You may have to brush up on your Scandinavian humor before seeing C. Denby Swanson's The Norwegians. The four-person comedy returns to the Drilling Company for an off-Broadway production following its extended off-off-Broadway run last season — though the source of its apparent resonance with audiences is unclear from this mounting.
For a plot that builds toward two potential murders, dramatic tension remains surprisingly sparse. The play opens on a seemingly mild-tempered Texas native named Olive (Veronica Cruz), transplanted to the cold Midwestern lands of Minnesota, who hopes to hire two friendly Norwegian hit men (Tor and Gus) to do in her ex-boyfriend who did her wrong. Time flashes between Olive's meeting with the Norwegians and her barroom encounter with a crazy-eyed woman named Betty (Karla Hendrick) who goes to town on a bowl of peanuts as she spouts bitter diatribes about men and cold Minnesota winters. Betty, a Kentucky transplant herself, has felt the scorn of man as well. After having employed the murderous services of the Norwegians in the past, she is plotting a second job for her most recent ex. However, her newest target turns out to be Gus, who must stay alive long enough to "resolve" Olive's romantic woes.
Hamilton Clancy plays the tall lumbering Tor, contrasting the petite, stockier Gus played by Dan Teachout, though both characters are equally dim-witted. Their back-and-forth quips about the magical qualities of Minnesota Norwegians need a much sharper rhythm to achieve the Laurel-and-Hardy rapport director Elowyn Castle aims to achieve.

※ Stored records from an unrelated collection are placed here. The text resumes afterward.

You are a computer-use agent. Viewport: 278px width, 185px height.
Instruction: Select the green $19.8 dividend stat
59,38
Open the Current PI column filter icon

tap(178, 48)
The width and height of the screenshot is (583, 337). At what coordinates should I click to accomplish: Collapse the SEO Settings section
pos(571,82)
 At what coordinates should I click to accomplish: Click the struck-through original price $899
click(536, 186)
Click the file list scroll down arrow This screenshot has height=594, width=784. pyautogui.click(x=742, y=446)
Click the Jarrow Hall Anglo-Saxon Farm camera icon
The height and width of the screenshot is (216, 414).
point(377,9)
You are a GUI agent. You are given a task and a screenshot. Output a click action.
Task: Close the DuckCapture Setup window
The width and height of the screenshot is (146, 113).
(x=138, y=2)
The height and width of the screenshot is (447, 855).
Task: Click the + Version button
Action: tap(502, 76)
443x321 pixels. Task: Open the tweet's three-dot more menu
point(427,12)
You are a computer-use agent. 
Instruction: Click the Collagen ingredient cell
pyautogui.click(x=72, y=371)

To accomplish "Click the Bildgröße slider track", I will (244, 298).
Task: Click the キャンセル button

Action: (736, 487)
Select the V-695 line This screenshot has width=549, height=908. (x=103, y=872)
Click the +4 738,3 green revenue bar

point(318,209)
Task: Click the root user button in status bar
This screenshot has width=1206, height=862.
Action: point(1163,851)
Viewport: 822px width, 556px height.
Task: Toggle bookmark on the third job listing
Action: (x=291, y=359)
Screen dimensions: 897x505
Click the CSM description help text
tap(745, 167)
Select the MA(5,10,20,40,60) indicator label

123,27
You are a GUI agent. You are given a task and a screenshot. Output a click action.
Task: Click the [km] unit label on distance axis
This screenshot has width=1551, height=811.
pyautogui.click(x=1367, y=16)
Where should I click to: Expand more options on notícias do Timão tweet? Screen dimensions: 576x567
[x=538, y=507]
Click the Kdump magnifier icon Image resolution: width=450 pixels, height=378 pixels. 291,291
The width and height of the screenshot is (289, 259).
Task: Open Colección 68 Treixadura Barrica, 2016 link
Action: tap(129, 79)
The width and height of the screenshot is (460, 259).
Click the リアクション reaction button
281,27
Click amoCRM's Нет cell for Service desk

Their sluggish pace makes most of the jokes fall flat. This is not helped by the fact that the majority of the humor relies on Minnesota accents and nonspecific references to Norwegians, a group that is not known to be innately hilarious.
As the play unfolds and personal relationships (presumably attached to human emotions) are revealed, all four characters miss opportunities to offer glimmers of sincerity through the play's general farcical tone. The performances and the dialogue share responsibility for keeping the show in the shallow end of the pool. Betty's extended monologue in Act II (which she delivers from the inside of a red puffy coat selected by costume designer Mimi Maxmen) makes a mild attempt at finally cracking her hard exterior but instead gets wrapped up in its own cleverness, offering witty commentary on the dining choices of Norwegian mankind. True, tirades about lutefisk and gravlaks may elicit a few laughs, but they don't offer deeper understanding of the wounds that built up her leathery emotional skin. Cruz's character, a perpetually ditsy southern damsel, stays similarly stagnant throughout, even while the play pushes her towards a state of empowerment as she plots her ex's demise.
Not until you leave the theater do you realize how little you've learned about any of the characters with whom you've spent the past two hours. You never learn why Olive or Betty left their warmer climates for the arctic tundra of Minnesota, nor do you learn what emotional crimes their ex-boyfriends committed — other than dumping them — that was horrific enough to inspire a thirst for blood. Unfortunately, you don't become invested enough in their emotional grievances to attempt to fill any of these gaps.